Indeed Roosevelt's prospects looked no better than Barack Obama's appear today. In many respects, Obama looks better at this juncture than did FDR. Sinclair Lewis published a speculative novel, "It Can't Happen Here," that had Roosevelt dethroned by his own party. Yet by 1936, FDR was unbeatable and cruised to a record landslide taking 46 out of 48 states.
How he did it was that he made his opponents the problem, stressing how far his administration had gone to stabilize the situation. But Roosevelt also prepared a second act which proposed greater government actions and drew sharp contrast between him and his opponents. He proposed Social Security, restored the right of labor to organize, struck down when the court moved against the NRA and proposed an expansion of the minimum wage. Simply put, Roosevelt went on the offensive.
By the time Democrats met in Philadelphia in summer 1936, Roosevelt re-electrified a nation. Brushing aside the relics of the old Democratic Party, he prepared a campaign which was sharp and unabashedly progressive. In his acceptance speech, FDR set the tone "governments can err, presidents do make mistakes, but the immortal Dante tells us Divine justice weighs the sins of the cold-blooded and the sins of the warm-hearted on a different scale." Then concluding "better the occasioned faults of a government living in the spirit of charity, than the consistent omissions of a government frozen in the ice of its own indifference." At that hour, the modern Democratic Party was born.
Obama could steal a leaf from Roosevelt's 1936 campaign plan. Certainly it would have to be interpreted broadly. For instance in 1936 the South was in the bag for FDR - simply because he was a Democrat. Obama's prospects in that region are not so good. But Obama could both rebuild and renew the party with an agenda that stresses federal action. Moreover he could focus on the policies of his opponents.
Congress as defined by Eric Cantor and Paul Ryan sports a 13 percent approval rate, and 51 percent blame Bush for the recession. But Obama cannot depend on these alone, he needs to run a campaign based as Ronald Reagan put it on "bright colors and not pastels."
Charlotte could be the place on the rebirth of not only the Democratic Party but progressivism.
For the first three years, Obama has been trying to create a political utopia of bipartisanship. Obviously this has not worked. He has tried to seek consensus and has gained nothing for his trouble.

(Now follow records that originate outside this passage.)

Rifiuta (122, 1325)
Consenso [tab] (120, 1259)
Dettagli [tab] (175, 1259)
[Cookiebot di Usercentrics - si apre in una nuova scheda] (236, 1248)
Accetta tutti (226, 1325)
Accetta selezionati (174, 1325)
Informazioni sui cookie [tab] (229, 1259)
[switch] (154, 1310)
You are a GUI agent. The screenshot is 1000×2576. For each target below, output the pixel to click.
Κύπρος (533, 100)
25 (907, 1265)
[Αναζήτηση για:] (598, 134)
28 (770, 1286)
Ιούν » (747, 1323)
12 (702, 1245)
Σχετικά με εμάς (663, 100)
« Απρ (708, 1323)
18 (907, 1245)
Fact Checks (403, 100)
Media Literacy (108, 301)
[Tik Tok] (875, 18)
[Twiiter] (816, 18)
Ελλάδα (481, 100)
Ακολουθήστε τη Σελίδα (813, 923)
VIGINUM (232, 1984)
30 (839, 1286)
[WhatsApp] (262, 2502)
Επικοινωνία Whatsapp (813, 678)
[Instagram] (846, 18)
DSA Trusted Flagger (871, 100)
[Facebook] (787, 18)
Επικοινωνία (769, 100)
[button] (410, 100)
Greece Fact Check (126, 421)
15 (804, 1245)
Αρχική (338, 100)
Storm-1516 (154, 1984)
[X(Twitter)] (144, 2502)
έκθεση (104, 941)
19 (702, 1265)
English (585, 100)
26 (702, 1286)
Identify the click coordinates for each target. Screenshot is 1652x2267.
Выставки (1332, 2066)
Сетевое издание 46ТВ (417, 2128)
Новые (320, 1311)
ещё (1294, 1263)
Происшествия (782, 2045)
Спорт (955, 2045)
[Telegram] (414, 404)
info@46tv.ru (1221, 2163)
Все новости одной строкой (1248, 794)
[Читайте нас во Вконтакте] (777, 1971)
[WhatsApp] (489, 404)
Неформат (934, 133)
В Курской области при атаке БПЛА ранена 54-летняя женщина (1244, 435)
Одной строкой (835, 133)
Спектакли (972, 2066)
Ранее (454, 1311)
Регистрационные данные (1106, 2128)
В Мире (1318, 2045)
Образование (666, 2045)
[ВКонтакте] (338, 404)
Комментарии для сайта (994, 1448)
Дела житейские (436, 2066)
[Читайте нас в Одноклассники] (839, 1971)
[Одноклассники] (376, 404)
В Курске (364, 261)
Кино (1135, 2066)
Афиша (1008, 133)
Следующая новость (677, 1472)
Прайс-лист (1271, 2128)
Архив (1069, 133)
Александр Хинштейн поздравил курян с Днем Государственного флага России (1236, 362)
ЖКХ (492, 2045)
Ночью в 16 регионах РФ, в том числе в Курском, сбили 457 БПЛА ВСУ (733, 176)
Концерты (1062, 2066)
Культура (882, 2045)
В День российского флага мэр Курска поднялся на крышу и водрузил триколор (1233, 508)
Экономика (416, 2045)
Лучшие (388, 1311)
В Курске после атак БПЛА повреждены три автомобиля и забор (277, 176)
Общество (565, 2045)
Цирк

Instead Obama should enunciate where he stands without hesitation. Treat the tea party as the Liberty League as a contrivance formed by Richard Armey to perform guerrilla theatre for Republicans. Deride the radio priest and those of the cable networks as false prophets for profit.
Show no quarter and expect none. It is time to break the ties with the desultory Clinton years and create a new vision for the Democratic Party.